2021 Annual Disclosure Statement

An Op-Ed columnist in my local paper once wrote a piece that she called her Annual Disclosure Statement. She said, “I have regular readers and new readers, but I can’t assume that everyone knows where I stand on the issues. Someone reading me for the first time might pass judgment on my work without knowing how I’ve formed my opinions over time. (You need to know) who I am so you can get to know what makes me tick.”

It is important to me that you have similar perspective about my work. I’ve been writing about fantasy baseball analysis for more than three decades. Here is a summary of my core values:

  • I’ve taken more statistics courses than I can remember, but I don’t like to rely on the inherent rigidity of quantitative analysis in evaluating baseball performance. The human element has too much impact on a player’s numbers. I prefer to try and find logical, more accessible means of analysis. The numbers provide a backbone, nothing more.
  • As such, my proclamation in the 1994 Baseball Forecaster – “Numbers are everything!” – has been pretty much disavowed. My mantra now is “Embrace imprecision!”
  • I am a fantasy baseball purist, having cut my teeth on the Rotisserie format back in the mid-1980s. To me, the game is primarily an intellectual challenge. I do not play for any significant money. While that elevates the excitement level for many, I find it a distraction that takes away from the experience. I do not possess the gambling gene.
  • I believe that the purest method for building a roster is the salary cap game. We have proven to be terrible judges of player value, so a game in which market value is pre-set — and owners need only agree or disagree — provides the most level playing field. Giving owners the power to set their own values (in auctions) or rank players (in snake drafts) yields skewed results.
  • That said, my favorite draft experience is the auction. I like having access to every player and adding the economic element to the process, even if the player prices have little connection to reality.
  • I believe that every method currently in use for in-season free agent acquisition is flawed. There is a ridiculously easy solution that I’ve written about numerous times (the eBay engine). Only a handful of commissioner services have been interested enough to at least try it out. It should be the standard.
  • I think daily fantasy sports (DFS) are an exciting competition variant that requires a different skill set in order to succeed. I think the manner in which cash winnings are tied to the game corrupts the experience. How do you fix it? For starters, make every contest – cash or GPP – single entry. But game operators won’t leave all that money on the table from players willing to pay to skew the results in their favor.
  • Full season fantasy remains the greatest game. From my farewell column at BaseballHQ.com: “My carrot is the exhilaration that comes with creating a successful new strategy, nailing a breakout performer that nobody else saw coming and grinding out a tough victory. Winning should provide a massive sense of great accomplishment. Picking the right players on one night just doesn’t have the same pay-off for me.”

And some personal notes…

  • Despite leaving Baseball HQ in 2015, moving to Florida in 2016 and turning 60 in 2017, I am not retired and have no intention of retiring any time soon. There are still books to write, ideas to innovate and leagues to be won. They’ll have to drag me to the shuffleboard courts, kicking and screaming.
  • I am writing a book about the beginnings of the fantasy baseball industry. You can read about it here. I hope to be done by 2022, but it’ll get done when it’s finished. This is the project that is driving me right now.
  • In 2018, two close friends and industry colleagues — Steve Moyer and Lawr Michaels — and my younger brother passed away. I took over managing my 90something parents’ affairs after my mother was diagnosed with cancer. That year took a toll on me. Unfortunately, 2019 continued to wear me down; I lost four months dealing with my own health scare and managing my parents’ affairs still demanded my time. In December 2020, my father died. It’s been a difficult period in my life and I am still working my way back, so please excuse the occasional lapses, hiccups or displaced focus that might filter into my work. I apologize in advance. Again.

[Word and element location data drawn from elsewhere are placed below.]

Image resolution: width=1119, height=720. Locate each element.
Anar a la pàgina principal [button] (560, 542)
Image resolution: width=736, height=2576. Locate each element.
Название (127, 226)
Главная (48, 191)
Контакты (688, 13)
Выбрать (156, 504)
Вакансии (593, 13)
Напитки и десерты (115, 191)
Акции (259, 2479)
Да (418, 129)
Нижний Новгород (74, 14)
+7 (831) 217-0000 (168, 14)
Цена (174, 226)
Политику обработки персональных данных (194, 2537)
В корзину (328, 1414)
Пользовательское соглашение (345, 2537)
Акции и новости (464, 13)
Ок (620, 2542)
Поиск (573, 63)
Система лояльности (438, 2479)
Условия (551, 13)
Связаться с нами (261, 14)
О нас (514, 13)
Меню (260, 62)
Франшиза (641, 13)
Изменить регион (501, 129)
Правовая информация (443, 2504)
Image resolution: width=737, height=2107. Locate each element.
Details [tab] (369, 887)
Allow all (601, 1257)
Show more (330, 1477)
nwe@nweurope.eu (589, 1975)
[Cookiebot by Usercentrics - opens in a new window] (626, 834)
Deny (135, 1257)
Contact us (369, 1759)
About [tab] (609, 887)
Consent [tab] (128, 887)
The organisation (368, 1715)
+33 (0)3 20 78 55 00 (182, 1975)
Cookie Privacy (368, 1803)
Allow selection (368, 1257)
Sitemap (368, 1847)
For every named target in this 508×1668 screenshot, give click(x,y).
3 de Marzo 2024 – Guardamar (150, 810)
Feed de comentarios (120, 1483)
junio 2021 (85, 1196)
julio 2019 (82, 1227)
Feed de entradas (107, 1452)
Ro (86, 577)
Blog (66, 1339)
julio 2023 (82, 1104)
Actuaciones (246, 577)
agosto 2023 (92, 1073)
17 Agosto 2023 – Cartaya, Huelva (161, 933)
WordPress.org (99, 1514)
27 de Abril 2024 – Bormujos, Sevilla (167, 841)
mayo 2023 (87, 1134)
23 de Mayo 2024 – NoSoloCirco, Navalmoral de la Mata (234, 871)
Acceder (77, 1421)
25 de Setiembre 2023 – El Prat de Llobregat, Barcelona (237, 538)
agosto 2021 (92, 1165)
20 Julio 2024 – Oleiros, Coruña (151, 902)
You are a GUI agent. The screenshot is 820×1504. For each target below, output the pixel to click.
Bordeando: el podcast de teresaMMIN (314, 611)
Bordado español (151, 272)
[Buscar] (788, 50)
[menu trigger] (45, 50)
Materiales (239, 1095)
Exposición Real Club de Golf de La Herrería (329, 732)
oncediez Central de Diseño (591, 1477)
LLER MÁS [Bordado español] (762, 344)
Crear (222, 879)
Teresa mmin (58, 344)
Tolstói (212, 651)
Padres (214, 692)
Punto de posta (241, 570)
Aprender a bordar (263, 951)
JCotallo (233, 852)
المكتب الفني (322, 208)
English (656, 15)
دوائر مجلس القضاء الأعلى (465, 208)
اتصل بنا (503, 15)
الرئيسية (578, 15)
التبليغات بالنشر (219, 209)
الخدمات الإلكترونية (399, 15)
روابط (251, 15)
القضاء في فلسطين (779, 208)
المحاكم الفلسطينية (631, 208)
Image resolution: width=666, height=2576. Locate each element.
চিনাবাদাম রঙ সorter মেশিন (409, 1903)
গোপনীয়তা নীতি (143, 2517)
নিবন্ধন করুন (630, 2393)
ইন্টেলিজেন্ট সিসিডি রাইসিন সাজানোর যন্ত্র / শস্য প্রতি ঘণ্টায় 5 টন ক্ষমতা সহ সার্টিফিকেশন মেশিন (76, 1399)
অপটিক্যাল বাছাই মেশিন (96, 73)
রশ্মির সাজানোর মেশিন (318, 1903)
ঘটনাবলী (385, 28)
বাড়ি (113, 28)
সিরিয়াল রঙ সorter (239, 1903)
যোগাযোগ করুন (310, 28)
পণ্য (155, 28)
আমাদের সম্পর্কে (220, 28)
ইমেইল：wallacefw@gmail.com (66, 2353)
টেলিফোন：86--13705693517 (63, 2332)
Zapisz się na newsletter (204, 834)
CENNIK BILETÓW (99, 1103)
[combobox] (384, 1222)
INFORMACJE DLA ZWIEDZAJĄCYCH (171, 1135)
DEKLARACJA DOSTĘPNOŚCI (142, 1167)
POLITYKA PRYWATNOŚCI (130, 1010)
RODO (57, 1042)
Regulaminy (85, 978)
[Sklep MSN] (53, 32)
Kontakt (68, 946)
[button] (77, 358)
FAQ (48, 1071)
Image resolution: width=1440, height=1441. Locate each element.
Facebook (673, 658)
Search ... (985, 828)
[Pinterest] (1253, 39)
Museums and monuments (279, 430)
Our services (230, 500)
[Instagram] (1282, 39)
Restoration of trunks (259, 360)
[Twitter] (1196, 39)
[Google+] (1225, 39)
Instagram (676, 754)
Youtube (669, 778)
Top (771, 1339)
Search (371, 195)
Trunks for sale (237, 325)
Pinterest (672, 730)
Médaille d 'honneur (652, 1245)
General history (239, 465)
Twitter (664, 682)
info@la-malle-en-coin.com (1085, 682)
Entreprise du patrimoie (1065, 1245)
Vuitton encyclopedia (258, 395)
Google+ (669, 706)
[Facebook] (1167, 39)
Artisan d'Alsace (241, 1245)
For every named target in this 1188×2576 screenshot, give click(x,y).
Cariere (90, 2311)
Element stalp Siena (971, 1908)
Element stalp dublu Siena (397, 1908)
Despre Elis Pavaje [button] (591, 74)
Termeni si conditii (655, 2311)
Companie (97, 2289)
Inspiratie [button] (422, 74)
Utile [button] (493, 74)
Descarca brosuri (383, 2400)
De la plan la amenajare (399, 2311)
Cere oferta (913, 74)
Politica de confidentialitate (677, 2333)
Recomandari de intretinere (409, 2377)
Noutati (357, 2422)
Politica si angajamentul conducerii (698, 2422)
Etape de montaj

2 thoughts on “2021 Annual Disclosure Statement

  1. martin mcgrath

    sorry to hear of your losses Ron. Thankfully, this industry more than likely has brought you close to a lot of friends who can support you during these trying times.

    Hoping life takes it easy on you and your family.


    1. shandler Post author

      Thanks Martin (my brother’s name, as it were). We’re all doing the best we can during these times. I appreciate your kind words.